The organization resulting from the merger of the St. Louis Beacon and St. Louis Public Radio is already realizing benefits from the union, six months after it took effect.
That’s according to the editor of the combined news organization, who gave a progress report on the collaboration June 20 at the annual Public Radio News Directors Inc. conference in Arlington, Va. “It’s not easy, day-to-day, but it’s paid off,” said Margaret Freivogel, who also founded the Beacon. The new newsroom operates under the banner of St. Louis Public Radio.
Freivogel told attendees that public radio stations are in an ideal situation to pursue collaborations and bring the strengths of their multimedia coverage to new audiences. “In my mind, there’s a great need to reinvigorate, reimagine, rejuvenate — particularly local and regional news coverage,” Freivogel said. “I think it’s almost the hardest challenge in the digital age. But I believe that public radio in particular can be the kind of backbone that lets that renaissance happen.”
St. Louis Public Radio and the St. Louis Beacon merged in December 2013, adding the Beacon’s 18 full-time staffers to St. Louis Public Radio’s 36 full- and 11 part-time workers.
Before moving forward with the merger, the organizations studied St. Louis’s news media landscape. “Reporting of sports and crime is doing great,” Freivogel said. “But the kind of deep, sustained attention to community issues is certainly not happening. That’s both a need and an opportunity.”
Freivogel said the Beacon and St. Louis Public Radio concluded individually that a merger would best serve to produce the needed coverage. It was a mutual decision that both parties agreed was in their continuing best interest, she said.
“We did it because it made sense for the community we’re trying to serve,” Freivogel said. “Both organizations, separately, thought we could do a better job together — that one plus one could be equal to more than two.”
Acclimating the staff to the new structure and building a sense of a shared mission has been a key challenge so far, Freivogel said. “We’re trying to get people to think of themselves as a news organization,” she said, “not as a radio station that added a bunch of reporters.”
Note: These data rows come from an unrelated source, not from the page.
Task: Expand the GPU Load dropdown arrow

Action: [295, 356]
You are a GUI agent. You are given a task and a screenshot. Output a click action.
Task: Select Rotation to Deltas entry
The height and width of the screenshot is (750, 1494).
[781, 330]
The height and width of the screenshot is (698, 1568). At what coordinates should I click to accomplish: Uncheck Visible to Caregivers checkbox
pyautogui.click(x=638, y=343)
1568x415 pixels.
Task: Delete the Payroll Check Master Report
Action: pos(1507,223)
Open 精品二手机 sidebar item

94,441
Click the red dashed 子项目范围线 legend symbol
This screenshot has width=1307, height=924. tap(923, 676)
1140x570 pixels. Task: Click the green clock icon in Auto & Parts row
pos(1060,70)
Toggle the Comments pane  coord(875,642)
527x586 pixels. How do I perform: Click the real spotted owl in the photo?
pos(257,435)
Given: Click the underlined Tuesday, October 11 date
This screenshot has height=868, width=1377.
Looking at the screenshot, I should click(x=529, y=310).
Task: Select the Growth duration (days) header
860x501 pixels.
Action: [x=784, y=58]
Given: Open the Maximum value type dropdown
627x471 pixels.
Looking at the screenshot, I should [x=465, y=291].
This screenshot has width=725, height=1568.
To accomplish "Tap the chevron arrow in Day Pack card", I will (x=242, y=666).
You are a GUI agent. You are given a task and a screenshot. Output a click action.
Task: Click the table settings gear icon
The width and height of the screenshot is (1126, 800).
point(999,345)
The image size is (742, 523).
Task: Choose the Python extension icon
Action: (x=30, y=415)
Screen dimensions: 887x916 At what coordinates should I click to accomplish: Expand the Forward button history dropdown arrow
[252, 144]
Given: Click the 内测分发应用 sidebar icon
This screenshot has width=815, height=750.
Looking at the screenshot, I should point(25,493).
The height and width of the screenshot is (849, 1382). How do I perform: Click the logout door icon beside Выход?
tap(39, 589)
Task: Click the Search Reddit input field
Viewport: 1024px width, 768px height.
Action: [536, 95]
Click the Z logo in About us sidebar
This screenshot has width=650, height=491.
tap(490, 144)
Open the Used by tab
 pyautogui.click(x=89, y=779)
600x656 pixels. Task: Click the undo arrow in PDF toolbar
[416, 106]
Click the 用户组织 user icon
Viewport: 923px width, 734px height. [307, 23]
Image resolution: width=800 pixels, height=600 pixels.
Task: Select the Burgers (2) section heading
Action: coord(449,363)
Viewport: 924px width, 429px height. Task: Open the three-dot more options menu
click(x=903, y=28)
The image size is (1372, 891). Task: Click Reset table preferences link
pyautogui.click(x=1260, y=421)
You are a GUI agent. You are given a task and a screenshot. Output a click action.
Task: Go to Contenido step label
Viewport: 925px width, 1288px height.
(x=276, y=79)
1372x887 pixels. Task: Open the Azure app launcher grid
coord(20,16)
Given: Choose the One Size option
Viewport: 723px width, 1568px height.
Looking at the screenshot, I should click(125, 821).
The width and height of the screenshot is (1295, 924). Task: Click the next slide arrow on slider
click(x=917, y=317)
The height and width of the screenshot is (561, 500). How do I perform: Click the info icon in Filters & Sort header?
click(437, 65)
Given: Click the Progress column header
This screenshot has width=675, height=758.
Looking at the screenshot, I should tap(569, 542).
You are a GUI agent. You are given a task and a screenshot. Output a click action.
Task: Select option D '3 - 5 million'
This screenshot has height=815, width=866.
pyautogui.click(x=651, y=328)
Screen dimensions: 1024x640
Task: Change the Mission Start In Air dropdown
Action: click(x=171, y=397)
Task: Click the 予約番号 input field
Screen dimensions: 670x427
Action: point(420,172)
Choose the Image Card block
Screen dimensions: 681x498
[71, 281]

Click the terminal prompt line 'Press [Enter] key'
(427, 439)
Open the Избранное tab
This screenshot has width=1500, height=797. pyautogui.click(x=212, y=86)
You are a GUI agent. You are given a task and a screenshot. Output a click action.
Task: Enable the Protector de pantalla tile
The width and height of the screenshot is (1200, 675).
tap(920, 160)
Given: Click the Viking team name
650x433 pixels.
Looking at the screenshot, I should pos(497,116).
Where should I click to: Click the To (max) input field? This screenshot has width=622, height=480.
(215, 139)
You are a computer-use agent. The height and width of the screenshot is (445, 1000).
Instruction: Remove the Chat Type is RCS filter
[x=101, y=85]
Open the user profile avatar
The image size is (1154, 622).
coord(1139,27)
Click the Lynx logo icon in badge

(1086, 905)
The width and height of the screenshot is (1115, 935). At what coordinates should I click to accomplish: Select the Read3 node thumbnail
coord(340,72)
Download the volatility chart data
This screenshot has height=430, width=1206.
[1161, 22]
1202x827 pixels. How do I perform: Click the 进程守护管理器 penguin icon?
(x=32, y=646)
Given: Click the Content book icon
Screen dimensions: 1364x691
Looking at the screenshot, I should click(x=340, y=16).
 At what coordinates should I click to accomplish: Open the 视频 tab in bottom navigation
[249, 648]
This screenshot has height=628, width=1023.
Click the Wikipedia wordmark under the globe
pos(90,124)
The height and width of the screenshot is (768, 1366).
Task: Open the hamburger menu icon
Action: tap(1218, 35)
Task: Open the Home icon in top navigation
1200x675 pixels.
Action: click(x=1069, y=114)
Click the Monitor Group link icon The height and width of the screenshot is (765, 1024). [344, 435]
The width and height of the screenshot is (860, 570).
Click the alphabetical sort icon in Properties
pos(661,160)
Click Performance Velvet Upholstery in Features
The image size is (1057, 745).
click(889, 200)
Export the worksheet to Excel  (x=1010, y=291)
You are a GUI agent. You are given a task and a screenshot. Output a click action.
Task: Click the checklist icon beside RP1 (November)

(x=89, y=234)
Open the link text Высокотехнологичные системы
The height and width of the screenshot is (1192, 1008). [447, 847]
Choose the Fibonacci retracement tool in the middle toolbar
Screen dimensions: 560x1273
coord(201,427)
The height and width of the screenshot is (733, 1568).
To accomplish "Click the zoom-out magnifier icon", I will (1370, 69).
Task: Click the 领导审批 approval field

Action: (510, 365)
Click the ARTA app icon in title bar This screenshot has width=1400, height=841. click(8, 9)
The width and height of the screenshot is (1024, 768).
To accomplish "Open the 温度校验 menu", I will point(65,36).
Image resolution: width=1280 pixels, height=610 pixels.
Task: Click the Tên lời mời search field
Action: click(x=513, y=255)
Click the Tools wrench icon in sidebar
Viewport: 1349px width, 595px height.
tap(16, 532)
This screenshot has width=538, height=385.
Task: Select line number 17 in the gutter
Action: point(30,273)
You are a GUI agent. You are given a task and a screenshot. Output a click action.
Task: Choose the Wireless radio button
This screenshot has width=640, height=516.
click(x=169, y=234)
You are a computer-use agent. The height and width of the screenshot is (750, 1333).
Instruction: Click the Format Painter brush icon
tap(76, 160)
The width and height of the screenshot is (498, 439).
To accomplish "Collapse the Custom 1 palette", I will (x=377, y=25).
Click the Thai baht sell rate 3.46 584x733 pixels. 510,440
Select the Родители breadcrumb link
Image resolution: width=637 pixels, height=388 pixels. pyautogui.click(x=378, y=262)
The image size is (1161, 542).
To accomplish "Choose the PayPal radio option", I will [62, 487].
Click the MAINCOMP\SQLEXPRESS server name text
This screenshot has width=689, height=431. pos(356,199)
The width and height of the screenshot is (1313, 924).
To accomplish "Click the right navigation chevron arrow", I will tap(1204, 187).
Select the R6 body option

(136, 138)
The benefits have far outweighed the initial challenges, Freivogel said, with peak traffic to the organization’s website double what the individual sites experienced previously.
Prior to the merger, St. Louis Public Radio and Beacon staff worked mainly as general assignment reporters. To avoid overlap in the combined newsroom, five beats were structured: arts and culture; education; health, science and environment; politics and issues; and economy and innovation.
Moving to structured beats was a challenge, Freivogel said, and Beacon reporters also had to work at learning radio. But forcing reporters to try new things, even if it meant failing at first, was vital to building a strong news organization, she said.
“If people get really comfortable in what they’re doing, they’re probably not succeeding,” she said. “But asking people to change is difficult.”
To gauge the effectiveness of beat coverage, St. Louis Public Radio conducted a content study of post-merger coverage. The results were positive, Freivogel said.
“Before, there was a lot of overlap in subject matter,” she said. “We’re doing the same number of stories, but now there’s less overlap, more enterprise stories, deeper sourcing and special projects we couldn’t have done separately.”
The merged organization aims to be self-sustaining by 2018. To cover transition costs, it raised $3 million in the first six months. “That’s sort of a guarantee that for a five-year period, we’re not going to have a budget crisis,” Freivogel said.
Freivogel also urged the news directors in attendance to think seriously about collaboration. As newsrooms face tight budgets and compete for the same stories, collaborating is an effective and less costly way to deepen reporting. “It’s really the only way we’re going to be able to step up as journalists and do the work the public expects of us,” she said.